Stories of Muslim immigrants who were arrested and detained as terrorist suspects in the wake of 9/11.
For this volume in the publisher’s Studies in Oral History series, scholar Shiekh recorded interviews with some 40 Muslim immigrants among more than 1,000 similarly detained by the United States. She selected six to demonstrate a pattern of racial profiling that led to arrest on suspicion of terrorism, prolonged detention under unrelated criminal charges or immigration violations, and finally deportation. A brief history of Muslim immigration to the United States precedes the narratives. In each case, the author describes the circumstances of the arrest and provides background on the individual. She then lets the person tell his own story, inserting paragraphs of clarification from time to time, resulting in a close-up portrait of a human being under enormous stress. The stories of lengthy detention in high-security jails, sometimes in isolation, and of psychological and physical abuse, challenge the government’s position that the detainees were simply picked up and deported for immigration violations.
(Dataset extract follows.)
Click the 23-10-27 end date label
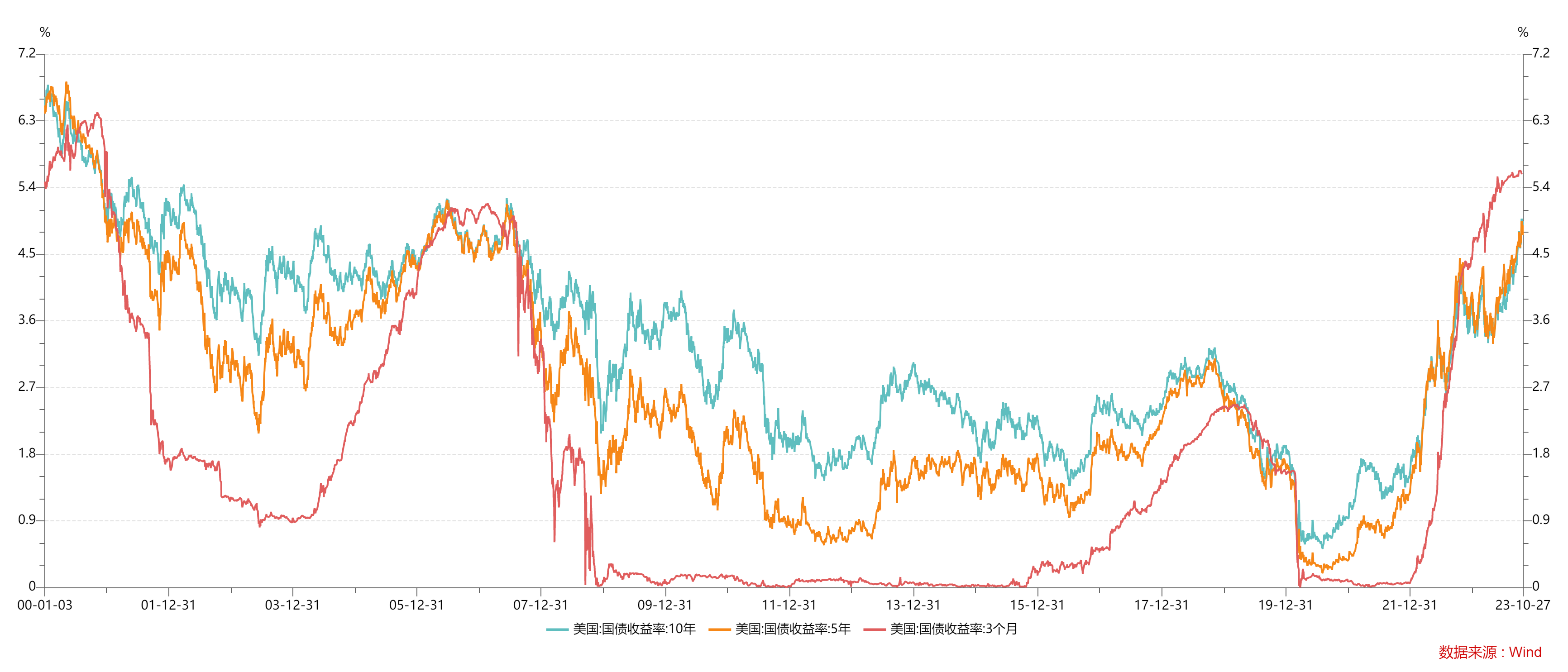This screenshot has width=1568, height=672. 1522,605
Shiekh’s interviews reveal not only the state of mind of detainees during their incarceration but also how the arrest and terrorist charges damaged the individual’s reputation and livelihood once back in his native land, how this impacted his family and how it has affected attitudes toward the United States. The author argues that in an emotionally charged political climate that equated looking like a Muslim with being a terrorist, the U.S. government violated the basic civil rights of a vulnerable group, as it did in World War II to Japanese Americans. Shiekh, who was inspired to write this book after her two brothers were investigated by the FBI as possible terrorists, makes absolutely clear where her sympathies lie, and she urges lawyers to take up these cases and seek reparations from the government.
Illuminates the strains between national security and civil liberty and puts a human face on some often-demonized members of society.